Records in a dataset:
= = = = =

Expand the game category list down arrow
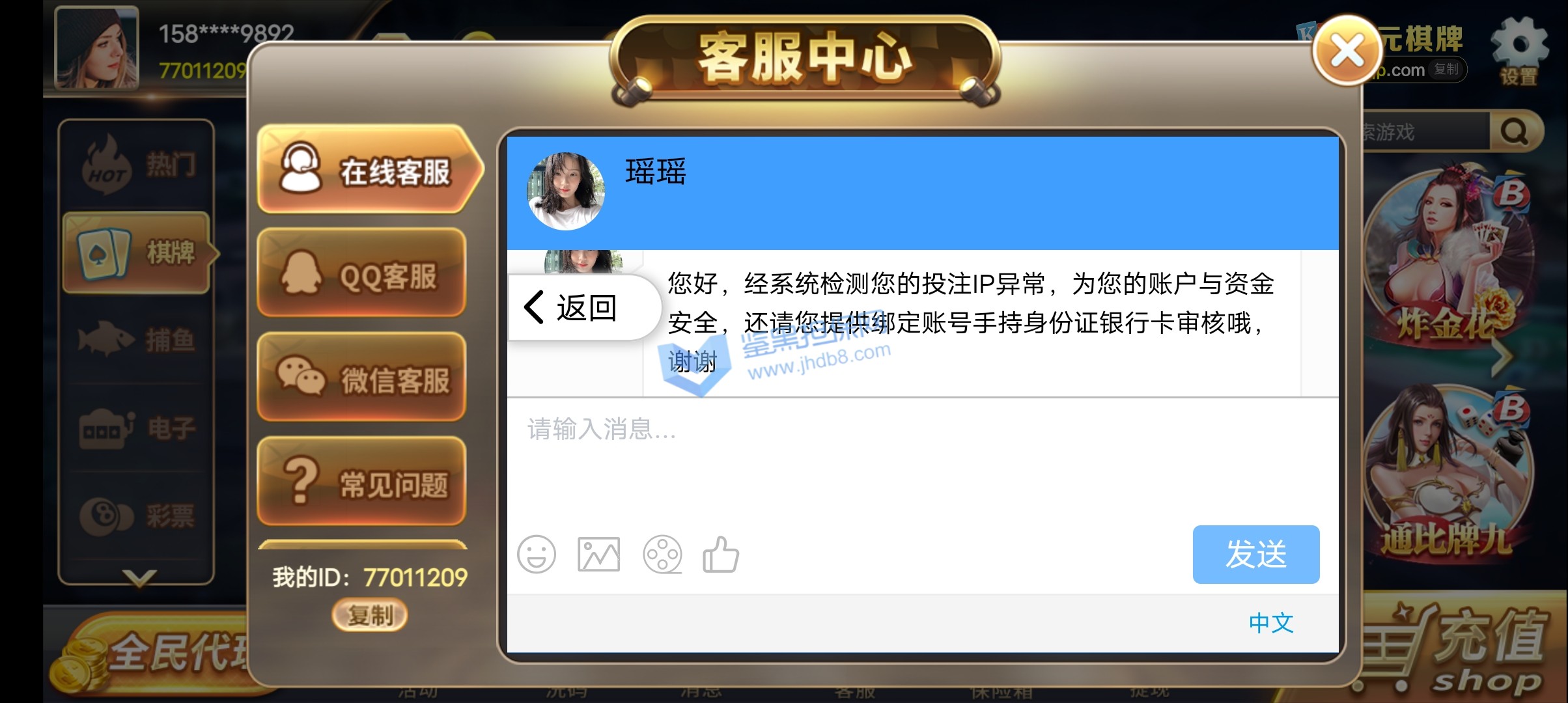 pos(139,577)
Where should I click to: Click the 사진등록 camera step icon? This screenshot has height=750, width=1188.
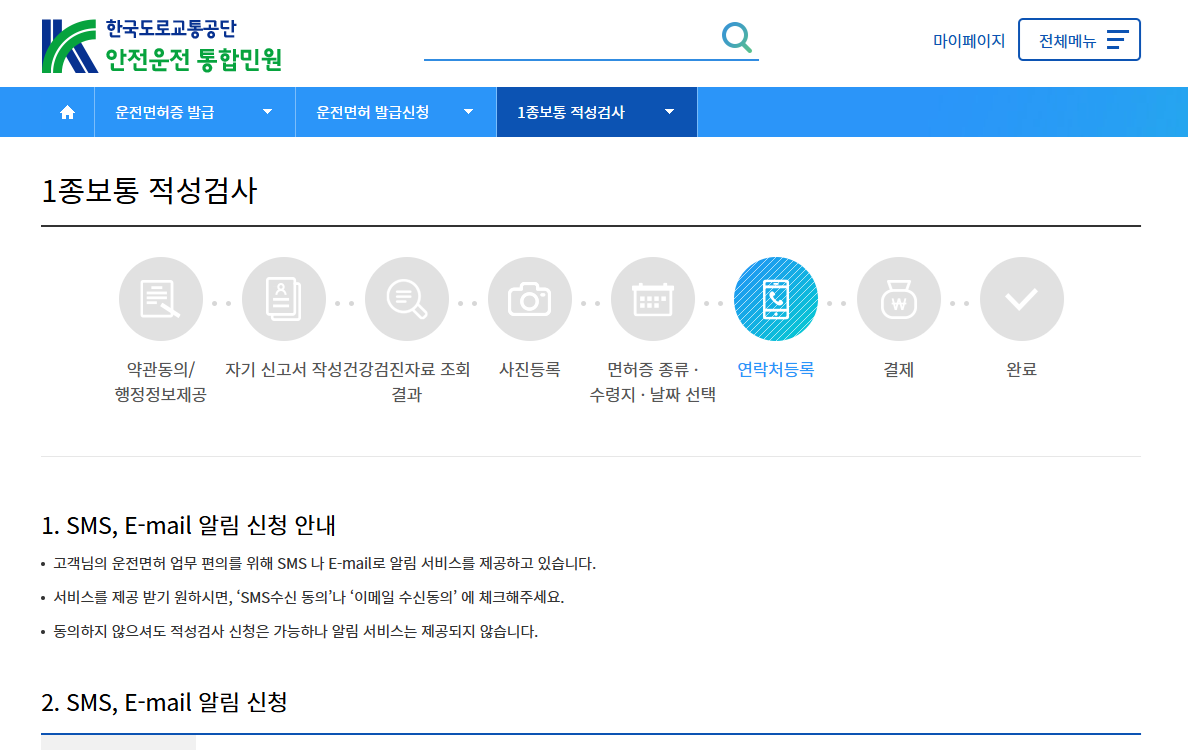coord(530,298)
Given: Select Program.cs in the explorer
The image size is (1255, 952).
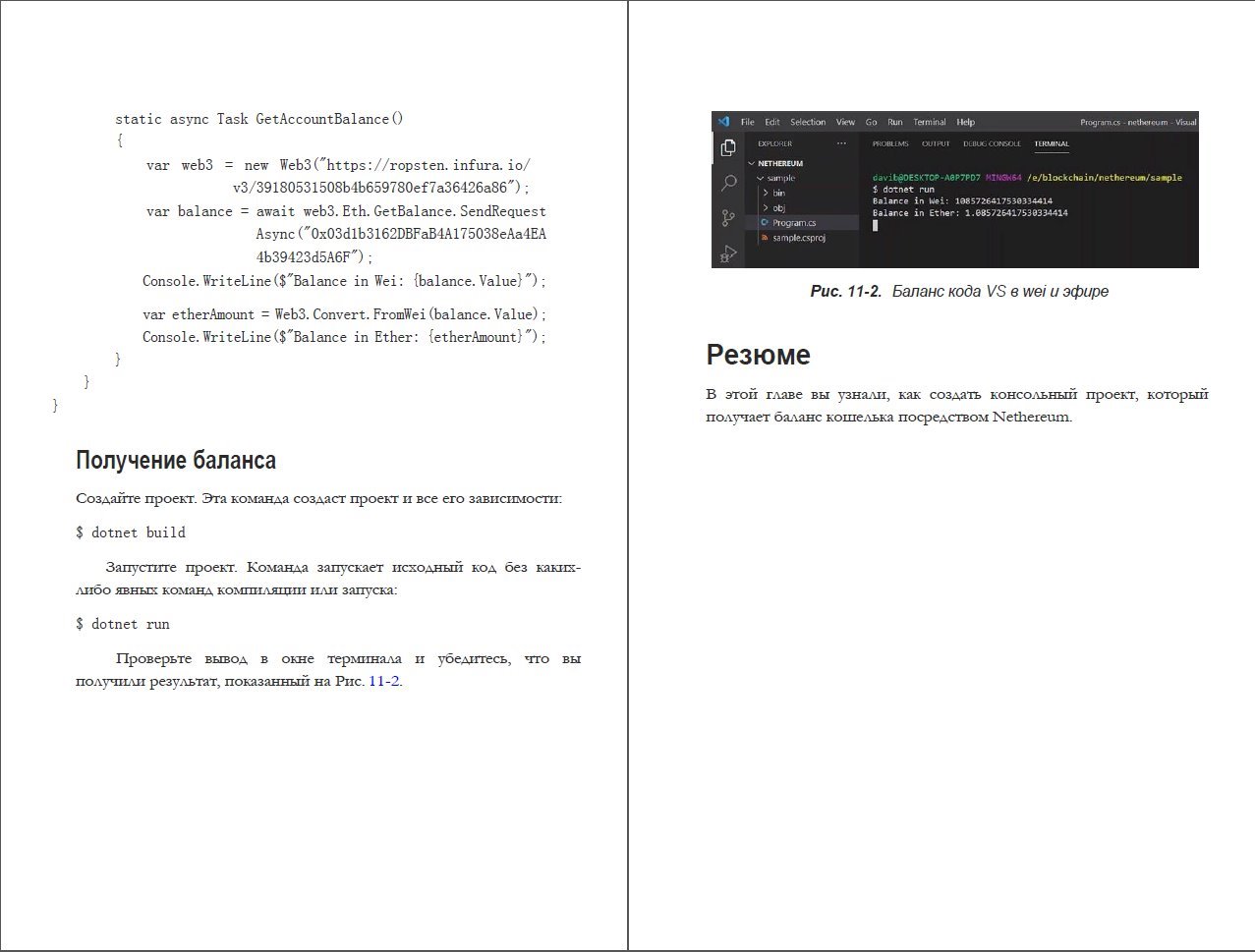Looking at the screenshot, I should 793,223.
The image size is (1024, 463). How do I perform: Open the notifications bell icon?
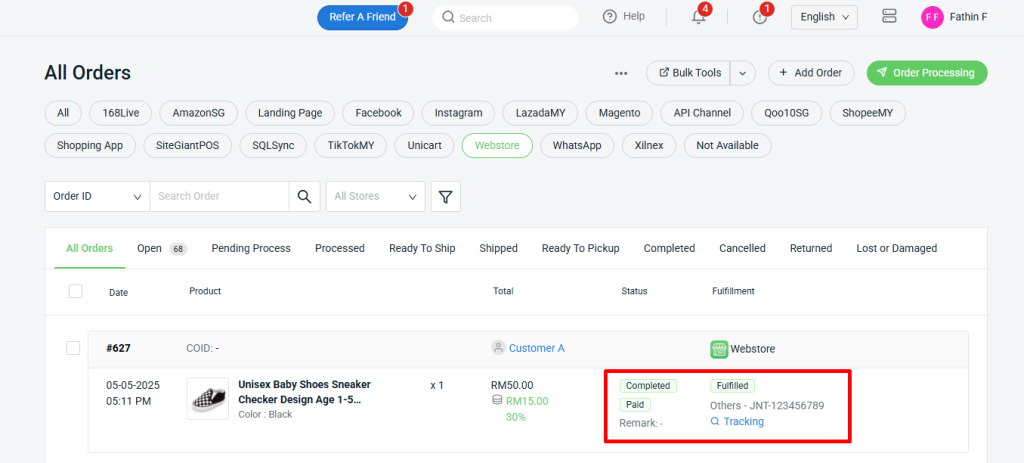click(x=699, y=17)
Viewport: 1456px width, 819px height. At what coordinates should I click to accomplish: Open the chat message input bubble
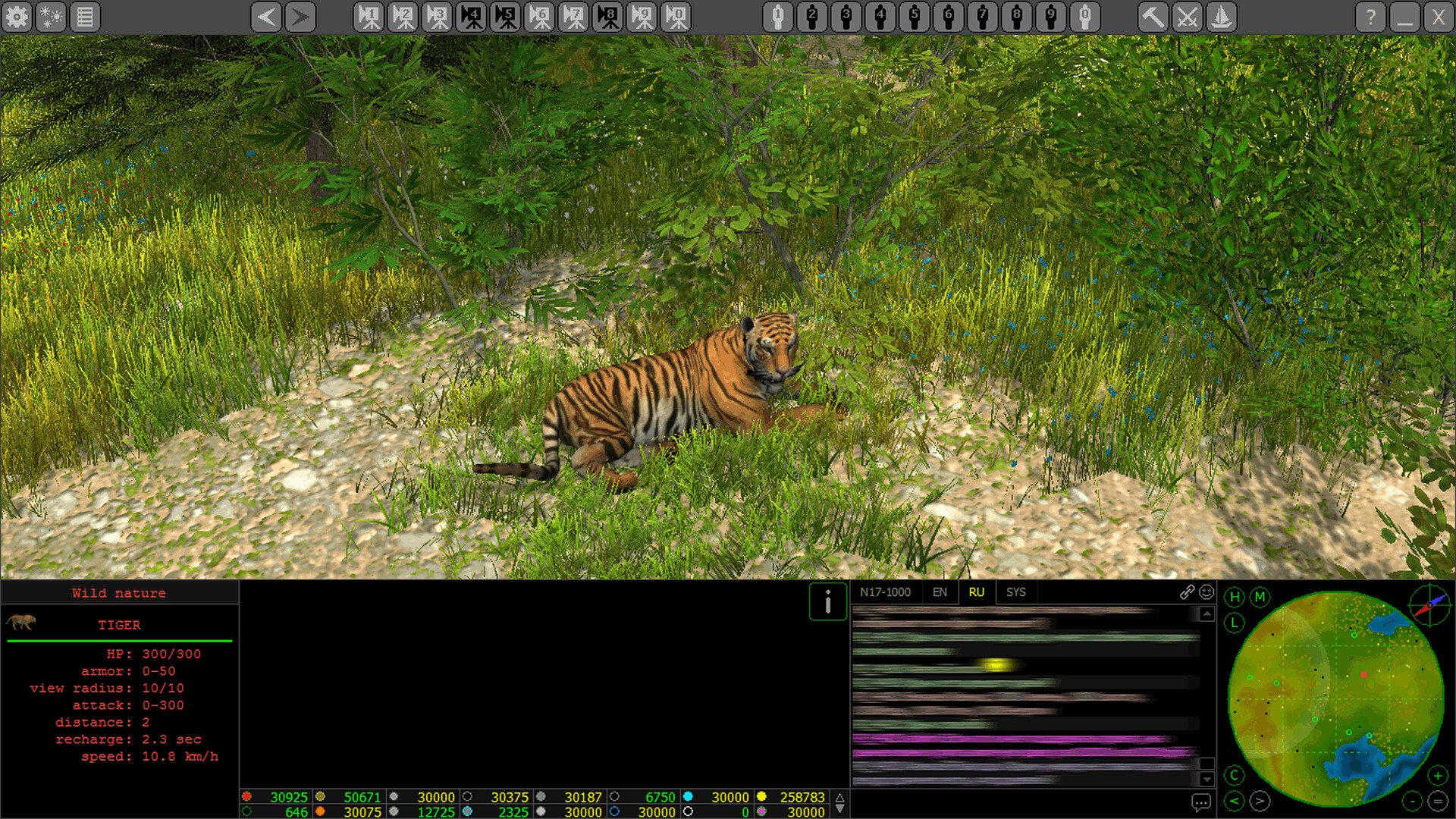point(1200,802)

= = = = =

Task description:
Copy every one of the records above word for word, leaving out the pictures.

Output:
Expand the game category list down arrow
 pos(139,577)
Where should I click to: Click the 사진등록 camera step icon? This screenshot has height=750, width=1188.
coord(530,298)
Given: Select Program.cs in the explorer
The image size is (1255, 952).
Looking at the screenshot, I should 793,223.
The image size is (1024, 463). How do I perform: Open the notifications bell icon?
click(x=699, y=17)
Viewport: 1456px width, 819px height. At what coordinates should I click to accomplish: Open the chat message input bubble
point(1200,802)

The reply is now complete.